> Work task
Across the records below, count every line that contains the string "branch", then report the count alone.

> Supplied entries

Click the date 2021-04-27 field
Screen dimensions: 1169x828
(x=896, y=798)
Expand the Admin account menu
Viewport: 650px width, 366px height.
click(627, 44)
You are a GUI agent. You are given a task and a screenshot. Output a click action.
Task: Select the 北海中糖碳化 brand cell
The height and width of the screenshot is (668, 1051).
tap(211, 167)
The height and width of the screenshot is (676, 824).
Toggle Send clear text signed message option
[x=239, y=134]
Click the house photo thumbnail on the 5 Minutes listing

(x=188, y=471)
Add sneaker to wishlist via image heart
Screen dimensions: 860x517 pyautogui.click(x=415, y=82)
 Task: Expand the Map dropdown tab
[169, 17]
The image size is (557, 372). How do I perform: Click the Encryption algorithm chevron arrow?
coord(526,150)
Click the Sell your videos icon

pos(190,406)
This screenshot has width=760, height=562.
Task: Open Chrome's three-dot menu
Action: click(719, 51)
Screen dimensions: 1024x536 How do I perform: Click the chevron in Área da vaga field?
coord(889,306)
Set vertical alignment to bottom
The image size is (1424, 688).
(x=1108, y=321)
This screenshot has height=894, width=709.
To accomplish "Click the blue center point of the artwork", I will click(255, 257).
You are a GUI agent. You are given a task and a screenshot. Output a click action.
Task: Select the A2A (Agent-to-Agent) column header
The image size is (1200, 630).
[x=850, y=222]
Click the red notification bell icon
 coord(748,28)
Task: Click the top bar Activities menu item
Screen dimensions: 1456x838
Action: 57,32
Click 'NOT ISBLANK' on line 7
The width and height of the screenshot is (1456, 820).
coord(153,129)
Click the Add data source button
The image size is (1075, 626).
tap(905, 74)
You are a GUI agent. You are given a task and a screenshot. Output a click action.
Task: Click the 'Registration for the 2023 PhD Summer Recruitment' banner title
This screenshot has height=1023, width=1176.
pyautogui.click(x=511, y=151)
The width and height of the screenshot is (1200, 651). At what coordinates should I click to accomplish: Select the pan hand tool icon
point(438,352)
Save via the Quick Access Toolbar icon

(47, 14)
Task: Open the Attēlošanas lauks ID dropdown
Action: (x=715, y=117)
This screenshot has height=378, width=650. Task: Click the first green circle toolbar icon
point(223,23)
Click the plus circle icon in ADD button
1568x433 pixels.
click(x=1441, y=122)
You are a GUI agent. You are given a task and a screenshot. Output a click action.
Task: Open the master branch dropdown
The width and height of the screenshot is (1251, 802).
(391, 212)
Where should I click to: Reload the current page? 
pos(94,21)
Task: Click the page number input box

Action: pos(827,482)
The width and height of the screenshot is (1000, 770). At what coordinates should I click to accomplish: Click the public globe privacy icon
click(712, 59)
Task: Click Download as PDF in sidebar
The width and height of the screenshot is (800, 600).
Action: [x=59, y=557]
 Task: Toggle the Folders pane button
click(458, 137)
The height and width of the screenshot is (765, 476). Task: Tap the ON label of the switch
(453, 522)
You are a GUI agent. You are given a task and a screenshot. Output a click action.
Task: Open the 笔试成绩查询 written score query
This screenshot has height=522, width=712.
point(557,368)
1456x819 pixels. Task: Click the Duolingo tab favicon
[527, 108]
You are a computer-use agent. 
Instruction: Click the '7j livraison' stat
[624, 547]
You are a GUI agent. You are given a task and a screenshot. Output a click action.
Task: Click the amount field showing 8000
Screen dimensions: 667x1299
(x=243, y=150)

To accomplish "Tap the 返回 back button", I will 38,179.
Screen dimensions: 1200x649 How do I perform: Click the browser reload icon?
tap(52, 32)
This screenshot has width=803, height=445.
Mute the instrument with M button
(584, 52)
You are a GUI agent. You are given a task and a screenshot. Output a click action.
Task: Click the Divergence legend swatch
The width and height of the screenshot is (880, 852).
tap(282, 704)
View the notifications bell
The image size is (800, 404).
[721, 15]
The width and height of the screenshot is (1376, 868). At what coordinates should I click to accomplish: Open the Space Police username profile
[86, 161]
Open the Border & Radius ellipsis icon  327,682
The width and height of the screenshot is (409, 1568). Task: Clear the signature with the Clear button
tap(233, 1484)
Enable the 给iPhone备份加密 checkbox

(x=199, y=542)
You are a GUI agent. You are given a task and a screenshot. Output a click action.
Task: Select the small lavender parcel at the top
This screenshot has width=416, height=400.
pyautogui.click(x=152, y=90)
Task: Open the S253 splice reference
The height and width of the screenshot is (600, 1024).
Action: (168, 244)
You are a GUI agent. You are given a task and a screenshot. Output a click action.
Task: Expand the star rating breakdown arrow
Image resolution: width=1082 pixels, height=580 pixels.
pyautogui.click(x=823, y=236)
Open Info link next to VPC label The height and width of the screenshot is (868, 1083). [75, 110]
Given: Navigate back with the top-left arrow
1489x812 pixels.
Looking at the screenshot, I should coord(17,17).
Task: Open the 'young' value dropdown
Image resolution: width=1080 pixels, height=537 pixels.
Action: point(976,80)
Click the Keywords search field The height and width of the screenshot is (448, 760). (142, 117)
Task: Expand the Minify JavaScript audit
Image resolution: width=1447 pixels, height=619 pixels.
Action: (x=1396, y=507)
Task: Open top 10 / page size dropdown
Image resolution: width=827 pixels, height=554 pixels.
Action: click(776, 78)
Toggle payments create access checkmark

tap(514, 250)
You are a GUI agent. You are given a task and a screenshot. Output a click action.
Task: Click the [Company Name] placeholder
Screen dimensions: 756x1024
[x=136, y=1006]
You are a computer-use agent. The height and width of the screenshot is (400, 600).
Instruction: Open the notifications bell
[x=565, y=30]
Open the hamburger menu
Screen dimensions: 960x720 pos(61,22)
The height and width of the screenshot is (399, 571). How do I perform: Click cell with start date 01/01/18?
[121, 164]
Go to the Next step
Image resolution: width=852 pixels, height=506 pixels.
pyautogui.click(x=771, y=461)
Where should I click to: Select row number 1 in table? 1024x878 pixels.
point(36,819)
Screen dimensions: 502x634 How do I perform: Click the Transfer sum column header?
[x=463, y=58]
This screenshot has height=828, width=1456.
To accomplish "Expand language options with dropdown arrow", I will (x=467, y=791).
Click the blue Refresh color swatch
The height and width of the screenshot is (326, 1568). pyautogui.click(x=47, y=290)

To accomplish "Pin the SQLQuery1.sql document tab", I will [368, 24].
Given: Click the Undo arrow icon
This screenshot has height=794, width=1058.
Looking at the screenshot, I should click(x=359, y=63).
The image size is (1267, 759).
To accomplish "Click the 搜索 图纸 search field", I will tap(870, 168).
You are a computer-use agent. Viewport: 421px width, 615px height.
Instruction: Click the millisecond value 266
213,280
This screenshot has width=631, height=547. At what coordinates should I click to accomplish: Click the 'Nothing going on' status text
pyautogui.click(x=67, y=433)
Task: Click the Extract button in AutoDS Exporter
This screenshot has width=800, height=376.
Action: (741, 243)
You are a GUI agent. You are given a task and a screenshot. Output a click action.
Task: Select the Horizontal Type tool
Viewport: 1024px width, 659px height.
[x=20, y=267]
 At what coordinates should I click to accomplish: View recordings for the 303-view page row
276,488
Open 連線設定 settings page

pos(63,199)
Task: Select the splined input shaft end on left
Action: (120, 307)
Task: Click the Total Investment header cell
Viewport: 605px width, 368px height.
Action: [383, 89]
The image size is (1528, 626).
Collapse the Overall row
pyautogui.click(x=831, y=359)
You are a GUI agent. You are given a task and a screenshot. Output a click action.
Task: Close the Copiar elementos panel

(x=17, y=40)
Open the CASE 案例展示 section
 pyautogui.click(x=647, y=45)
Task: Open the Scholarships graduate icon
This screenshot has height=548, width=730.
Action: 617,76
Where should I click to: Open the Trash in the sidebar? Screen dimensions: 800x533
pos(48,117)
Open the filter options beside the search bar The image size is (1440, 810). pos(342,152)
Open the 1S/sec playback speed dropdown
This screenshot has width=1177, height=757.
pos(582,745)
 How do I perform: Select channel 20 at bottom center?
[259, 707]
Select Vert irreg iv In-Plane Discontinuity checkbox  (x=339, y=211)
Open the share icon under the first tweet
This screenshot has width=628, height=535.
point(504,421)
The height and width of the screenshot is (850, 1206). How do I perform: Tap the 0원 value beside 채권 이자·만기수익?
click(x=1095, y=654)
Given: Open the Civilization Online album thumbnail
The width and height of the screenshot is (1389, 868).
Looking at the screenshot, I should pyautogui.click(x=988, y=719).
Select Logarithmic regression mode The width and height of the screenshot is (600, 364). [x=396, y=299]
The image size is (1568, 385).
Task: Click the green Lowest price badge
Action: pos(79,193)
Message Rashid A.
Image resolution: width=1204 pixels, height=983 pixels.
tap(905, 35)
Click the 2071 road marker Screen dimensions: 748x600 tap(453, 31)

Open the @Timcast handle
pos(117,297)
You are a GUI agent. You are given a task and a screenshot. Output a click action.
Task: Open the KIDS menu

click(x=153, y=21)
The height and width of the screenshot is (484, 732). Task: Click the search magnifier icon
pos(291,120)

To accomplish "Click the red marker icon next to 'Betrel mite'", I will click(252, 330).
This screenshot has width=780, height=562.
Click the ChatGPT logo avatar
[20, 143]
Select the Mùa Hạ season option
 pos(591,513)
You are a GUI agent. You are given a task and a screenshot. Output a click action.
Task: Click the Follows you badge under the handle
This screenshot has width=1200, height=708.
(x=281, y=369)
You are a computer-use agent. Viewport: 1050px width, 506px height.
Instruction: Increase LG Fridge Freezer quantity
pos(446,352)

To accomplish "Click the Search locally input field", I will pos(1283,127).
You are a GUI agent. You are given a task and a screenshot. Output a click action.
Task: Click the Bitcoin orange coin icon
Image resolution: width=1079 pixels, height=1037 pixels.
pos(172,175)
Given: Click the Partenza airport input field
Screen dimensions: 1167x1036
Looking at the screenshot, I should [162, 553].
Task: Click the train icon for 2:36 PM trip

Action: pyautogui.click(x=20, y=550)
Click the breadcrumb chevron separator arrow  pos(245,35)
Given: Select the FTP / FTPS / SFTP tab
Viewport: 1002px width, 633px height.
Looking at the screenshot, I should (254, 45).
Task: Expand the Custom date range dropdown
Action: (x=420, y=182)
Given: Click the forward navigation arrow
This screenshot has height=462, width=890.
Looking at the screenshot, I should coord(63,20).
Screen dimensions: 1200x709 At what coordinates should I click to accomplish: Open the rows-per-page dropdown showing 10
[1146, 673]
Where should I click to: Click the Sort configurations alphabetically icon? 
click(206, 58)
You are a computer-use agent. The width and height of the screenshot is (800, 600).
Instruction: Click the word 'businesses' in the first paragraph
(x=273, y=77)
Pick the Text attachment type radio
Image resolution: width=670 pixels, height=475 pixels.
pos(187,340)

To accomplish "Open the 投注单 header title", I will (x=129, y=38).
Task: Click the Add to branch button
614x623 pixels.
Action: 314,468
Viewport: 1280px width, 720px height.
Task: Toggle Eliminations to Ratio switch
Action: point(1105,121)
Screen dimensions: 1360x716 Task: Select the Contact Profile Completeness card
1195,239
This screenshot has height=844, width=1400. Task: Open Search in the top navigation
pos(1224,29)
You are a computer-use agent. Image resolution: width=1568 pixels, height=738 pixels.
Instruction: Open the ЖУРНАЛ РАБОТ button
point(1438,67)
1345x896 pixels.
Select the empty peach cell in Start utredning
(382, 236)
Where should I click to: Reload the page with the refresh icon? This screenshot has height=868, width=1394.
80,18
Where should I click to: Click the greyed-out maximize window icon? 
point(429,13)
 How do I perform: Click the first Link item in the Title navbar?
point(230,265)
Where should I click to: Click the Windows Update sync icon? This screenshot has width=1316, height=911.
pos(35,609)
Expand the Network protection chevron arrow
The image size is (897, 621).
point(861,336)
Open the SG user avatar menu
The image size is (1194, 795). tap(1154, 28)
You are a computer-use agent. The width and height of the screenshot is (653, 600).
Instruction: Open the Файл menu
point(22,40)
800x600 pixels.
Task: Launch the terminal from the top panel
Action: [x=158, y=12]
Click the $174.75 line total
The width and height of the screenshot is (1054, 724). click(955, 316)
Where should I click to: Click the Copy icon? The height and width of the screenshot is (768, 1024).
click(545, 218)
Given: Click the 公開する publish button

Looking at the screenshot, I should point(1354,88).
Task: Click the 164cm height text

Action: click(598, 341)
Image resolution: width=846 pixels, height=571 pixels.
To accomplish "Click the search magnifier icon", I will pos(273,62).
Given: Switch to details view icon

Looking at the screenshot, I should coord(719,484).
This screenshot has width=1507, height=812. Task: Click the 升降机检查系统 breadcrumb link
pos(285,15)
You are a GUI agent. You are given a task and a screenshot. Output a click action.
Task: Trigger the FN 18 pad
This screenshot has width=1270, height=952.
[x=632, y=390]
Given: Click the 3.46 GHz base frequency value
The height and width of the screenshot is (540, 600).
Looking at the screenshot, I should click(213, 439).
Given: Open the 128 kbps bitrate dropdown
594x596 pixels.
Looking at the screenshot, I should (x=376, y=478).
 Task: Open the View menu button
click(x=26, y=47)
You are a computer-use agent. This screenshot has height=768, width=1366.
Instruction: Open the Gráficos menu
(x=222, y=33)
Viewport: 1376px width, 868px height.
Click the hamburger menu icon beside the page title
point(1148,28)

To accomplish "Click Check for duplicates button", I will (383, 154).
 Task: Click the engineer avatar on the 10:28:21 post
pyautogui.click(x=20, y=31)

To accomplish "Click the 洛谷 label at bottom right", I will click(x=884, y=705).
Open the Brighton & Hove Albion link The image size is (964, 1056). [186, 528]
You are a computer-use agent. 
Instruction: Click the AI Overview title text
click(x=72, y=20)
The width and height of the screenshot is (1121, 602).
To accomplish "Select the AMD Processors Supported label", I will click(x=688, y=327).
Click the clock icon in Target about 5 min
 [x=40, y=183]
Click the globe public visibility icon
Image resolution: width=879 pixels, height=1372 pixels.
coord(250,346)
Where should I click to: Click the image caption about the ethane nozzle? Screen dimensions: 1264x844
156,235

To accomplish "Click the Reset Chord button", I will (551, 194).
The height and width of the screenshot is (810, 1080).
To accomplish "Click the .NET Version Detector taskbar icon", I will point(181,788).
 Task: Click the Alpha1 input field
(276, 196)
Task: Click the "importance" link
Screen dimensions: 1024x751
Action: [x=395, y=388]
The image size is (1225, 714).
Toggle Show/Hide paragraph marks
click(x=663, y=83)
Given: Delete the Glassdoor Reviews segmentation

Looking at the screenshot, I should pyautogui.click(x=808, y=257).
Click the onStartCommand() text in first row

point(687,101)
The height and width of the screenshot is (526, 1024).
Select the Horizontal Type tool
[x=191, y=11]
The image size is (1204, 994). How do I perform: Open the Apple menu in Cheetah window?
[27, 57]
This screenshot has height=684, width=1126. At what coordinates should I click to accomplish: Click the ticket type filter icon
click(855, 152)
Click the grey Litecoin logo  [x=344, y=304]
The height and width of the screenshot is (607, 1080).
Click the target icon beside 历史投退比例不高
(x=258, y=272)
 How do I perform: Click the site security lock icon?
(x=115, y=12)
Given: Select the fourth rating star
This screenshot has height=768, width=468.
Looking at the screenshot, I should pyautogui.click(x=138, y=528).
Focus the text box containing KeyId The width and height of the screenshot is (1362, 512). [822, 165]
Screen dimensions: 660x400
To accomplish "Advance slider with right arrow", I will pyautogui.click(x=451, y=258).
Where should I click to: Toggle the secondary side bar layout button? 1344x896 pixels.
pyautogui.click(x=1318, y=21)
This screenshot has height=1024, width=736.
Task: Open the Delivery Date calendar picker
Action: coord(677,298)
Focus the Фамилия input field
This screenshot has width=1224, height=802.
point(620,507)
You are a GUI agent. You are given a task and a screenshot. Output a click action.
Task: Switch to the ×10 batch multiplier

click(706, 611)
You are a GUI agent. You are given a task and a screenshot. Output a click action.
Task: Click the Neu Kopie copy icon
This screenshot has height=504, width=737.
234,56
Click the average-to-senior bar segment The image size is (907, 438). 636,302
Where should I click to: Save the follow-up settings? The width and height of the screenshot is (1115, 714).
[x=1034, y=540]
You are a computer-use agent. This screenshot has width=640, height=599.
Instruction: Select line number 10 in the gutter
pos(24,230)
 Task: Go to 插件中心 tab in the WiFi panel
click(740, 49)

> Result of this task
2